__Text shown__:
Or why you should KonMari your mind.

When we first move in somewhere, the place seems spacious and uncluttered, because there are few objects in it. As time goes by, little by little, we accumulate things, and even though we may try to dispose of what we don't need, the battle always seems uphill.

The mind of an older person is a bit like that, like a house full of junk. There are all sorts of traces of our past taking up space in our minds. We don't need them, but we bump into them, and they have a way of making themselves felt. Say something wonderful happens. The joy tries but often fails to fill in every nook and cranny of our minds, because all the remnants of the past are there, getting in the way, like objects on a shelf that make it difficult to dust. As a result, the joy we experience is often adulterated. Impure.

Paula Schmidt/Pexels
Clean
Source: Paula Schmidt/Pexels

There is that lightness of being that we remember from childhood and adolescence, but that rarely, if ever, comes to us later in life. It may seem that the reason we feel "heavier" with time is the relative triviality of a young person's troubles compared to those of an adult. There is something to that, certainly, but it is not the only factor and possibly not the main one. For a child does not perceive his or her own worries as unserious. Rather, there are just fewer of them.

When we are very young, we are like tenants who have recently moved into the clean space of a new mind. If we are worried, there is the current worry, mostly. That may feel heavy, but we can bear it because we haven't been dragging a big backpack full of remains of the past everywhere we go for years. And when a better wave comes and replaces the dark waters, we can take it all in. There is space. Space in our backpacks. Space inside our minds. We can feel pure, unadulterated joy.

Aristotle suggested once that tragedy, by arousing in us negative emotions such as pity and fear, helps us purge our minds of those same feelings. We get rid of those, interestingly, by letting ourselves feel them. He called this process "catharsis." But maybe what we often need is a method of removing not pity and fear, but clutter. Eclectic, stifling clutter.

__Recorded data__:

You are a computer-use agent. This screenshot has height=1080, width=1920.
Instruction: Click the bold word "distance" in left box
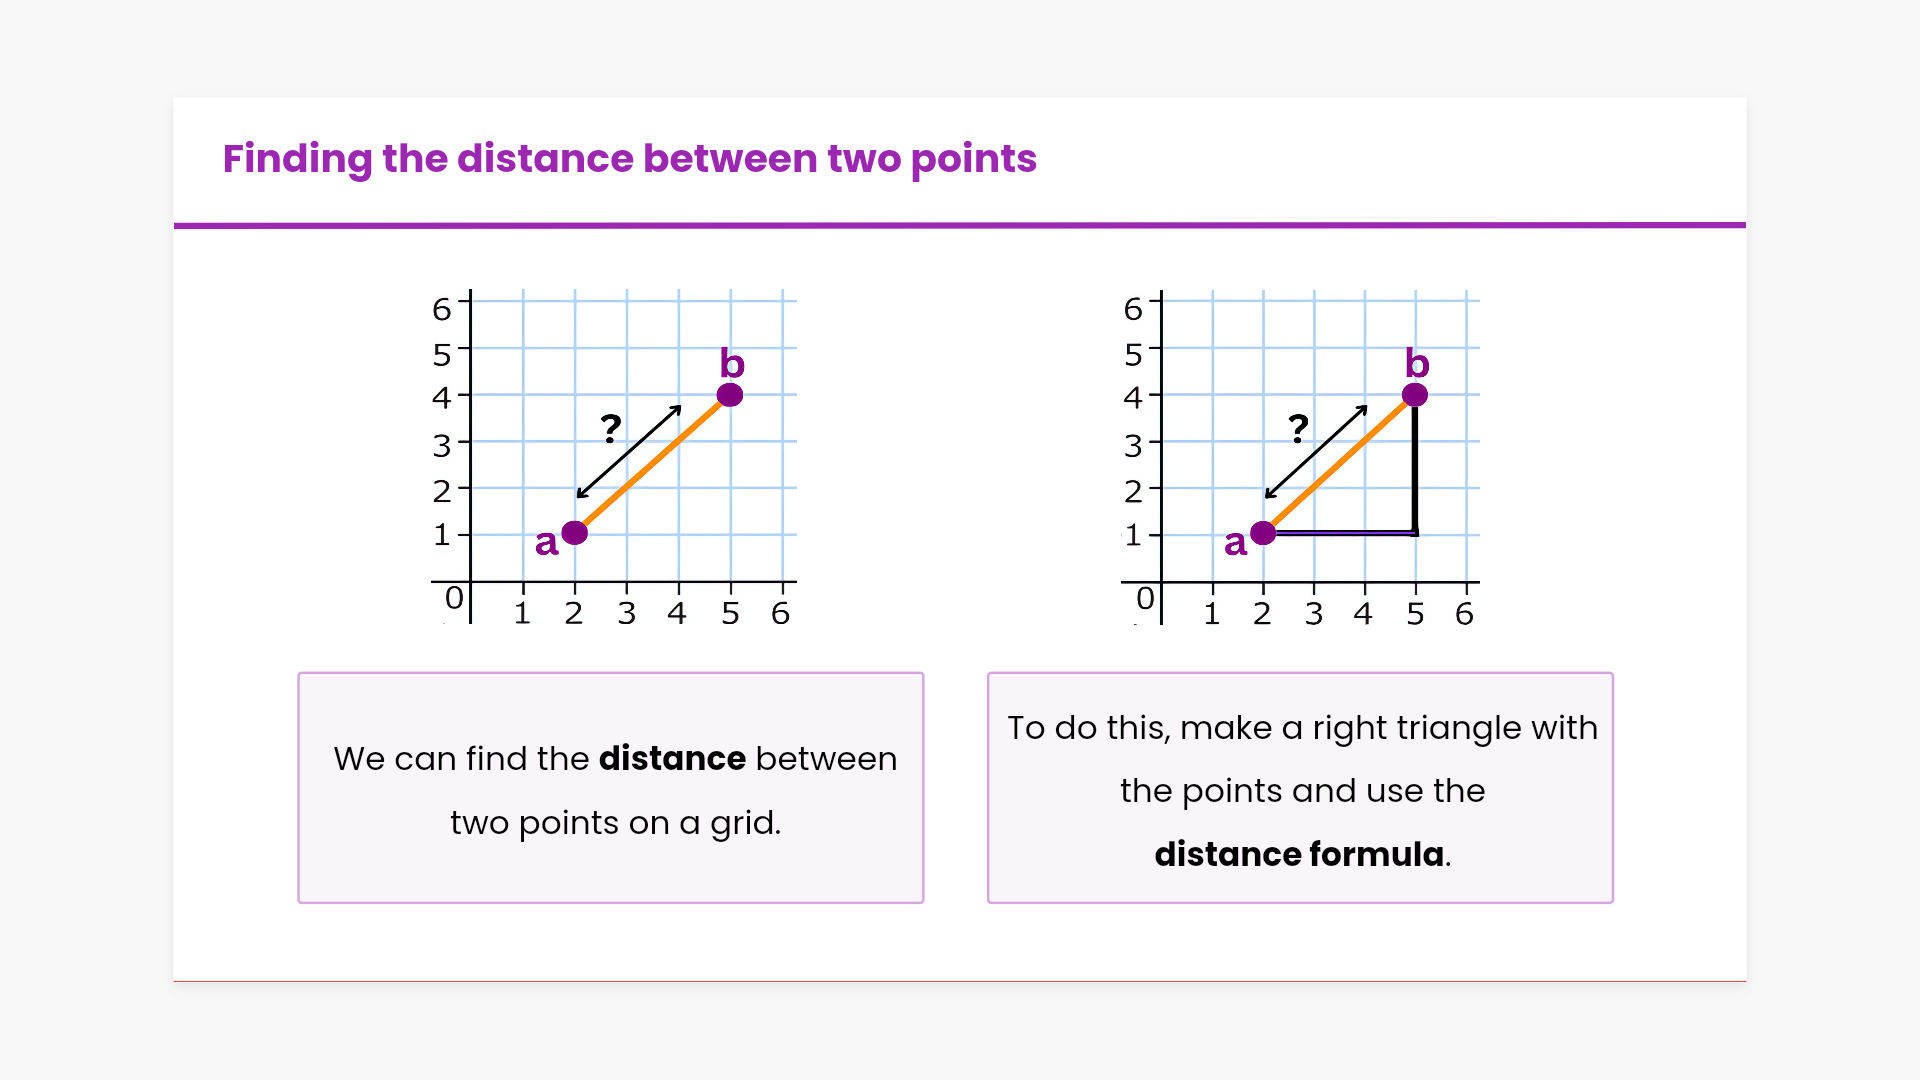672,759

...

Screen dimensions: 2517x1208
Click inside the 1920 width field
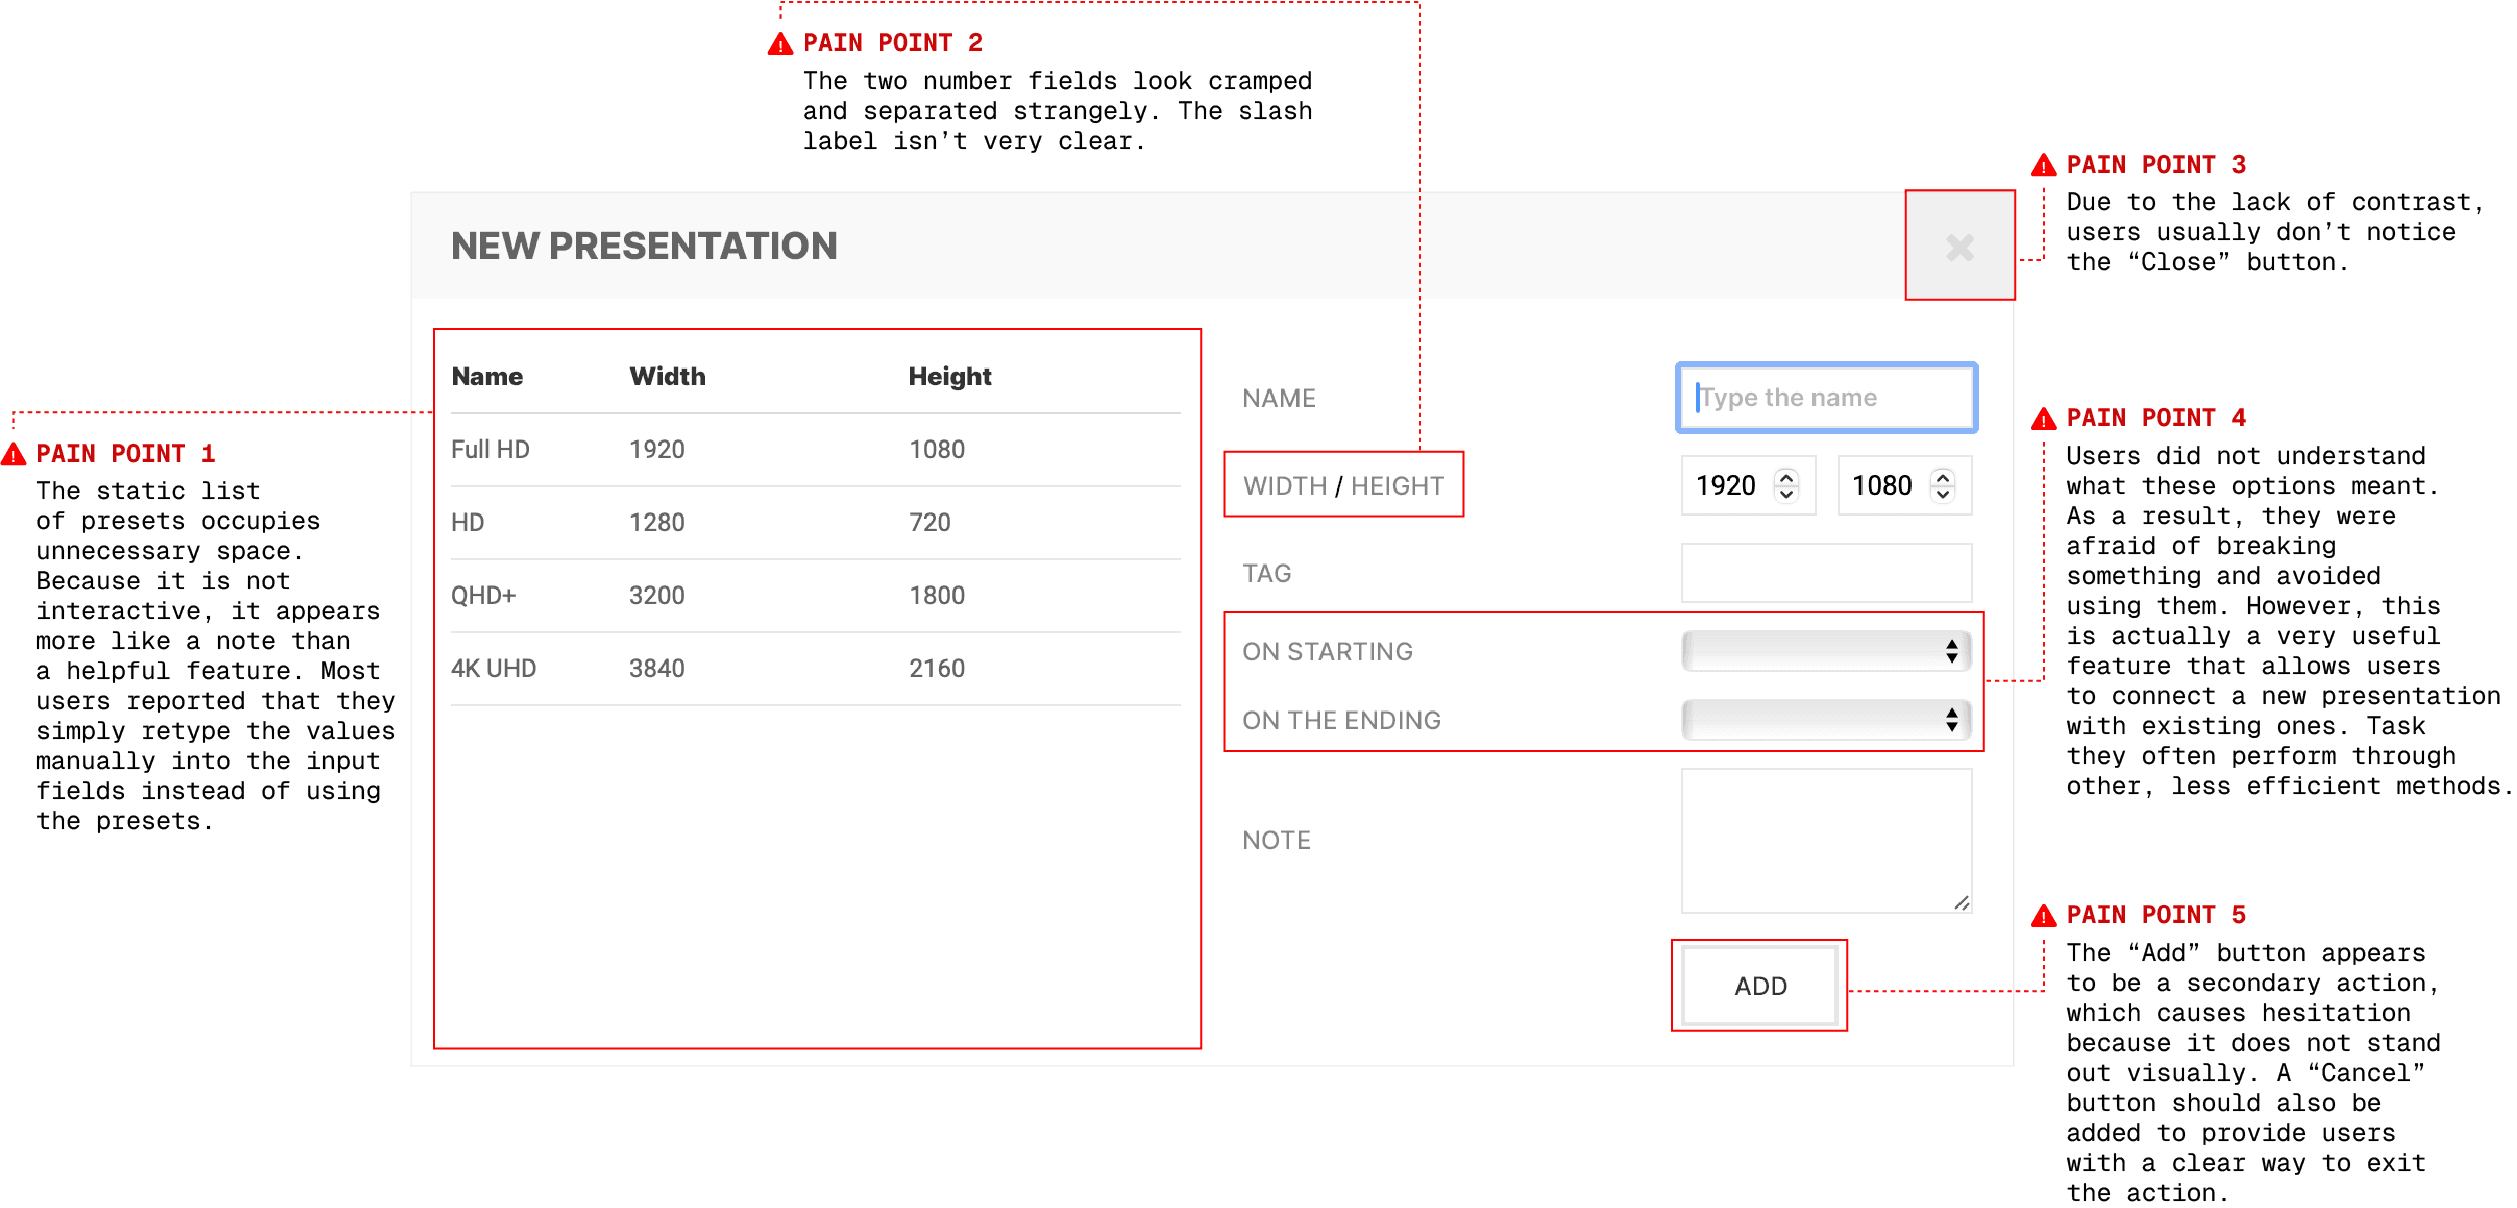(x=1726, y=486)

--

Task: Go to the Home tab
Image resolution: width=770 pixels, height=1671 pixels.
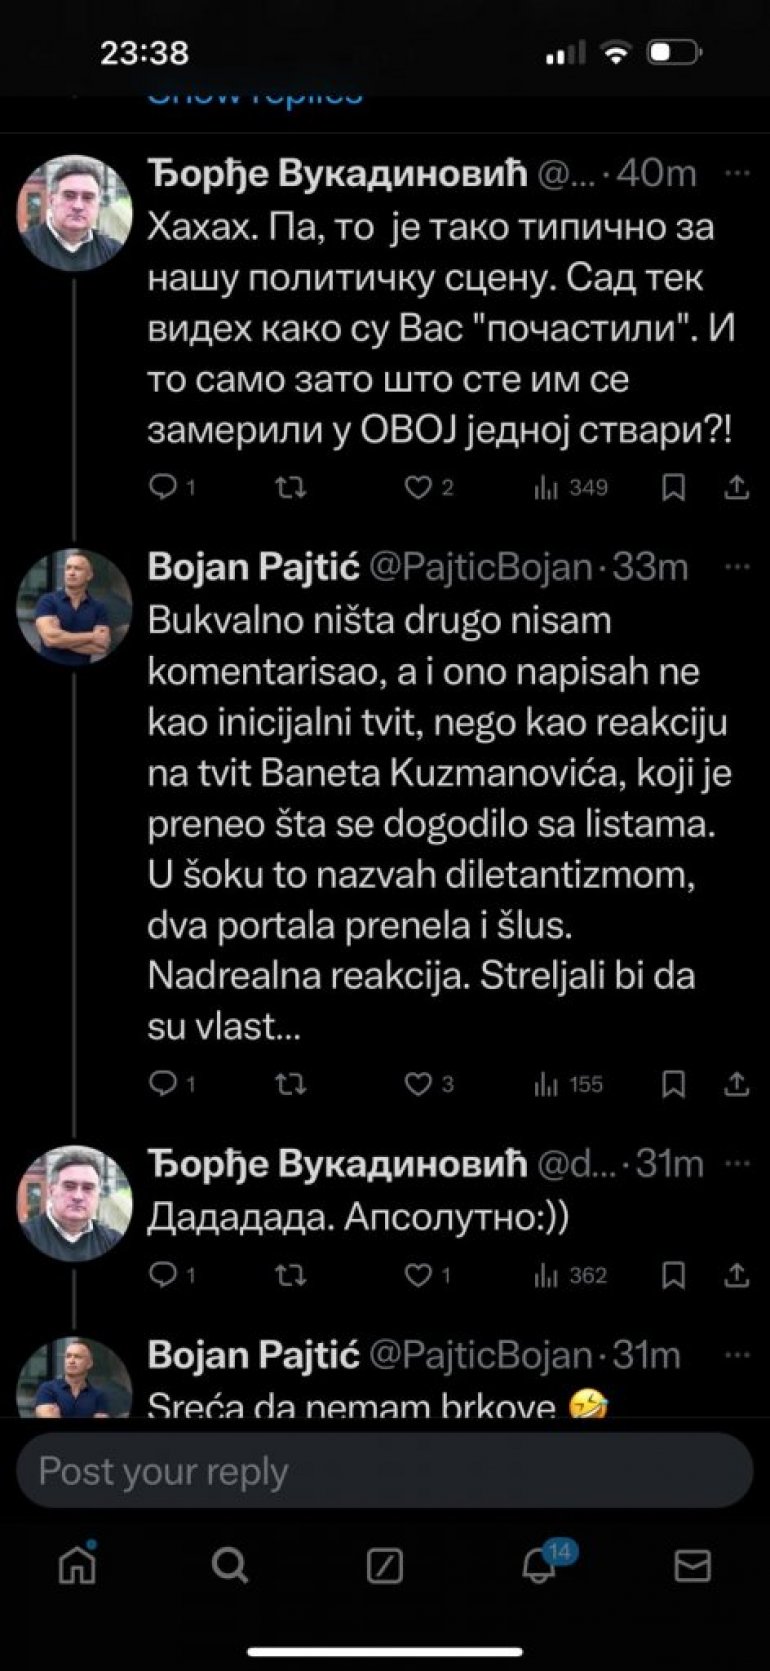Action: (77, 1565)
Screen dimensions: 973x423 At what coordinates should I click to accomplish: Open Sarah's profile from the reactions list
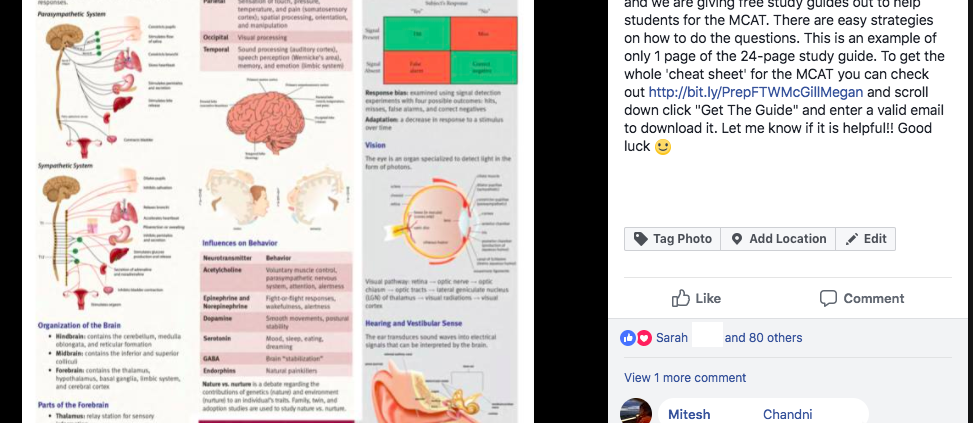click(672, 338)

__Task list__:
[1] Reproduce the passage of the essay on mental clutter from "There is that" up to and including "fewer of them.", word for word.
[2] In the essay on mental clutter, what name did Aristotle give to the process of purging pity and fear by letting ourselves feel them?
The data comes from a different source than the essay.

__Task answers__:
[1]
There is that lightness of being that we remember from childhood and adolescence, but that rarely, if ever, comes to us later in life. It may seem that the reason we feel "heavier" with time is the relative triviality of a young person's troubles compared to those of an adult. There is something to that, certainly, but it is not the only factor and possibly not the main one. For a child does not perceive his or her own worries as unserious. Rather, there are just fewer of them.

[2] Catharsis.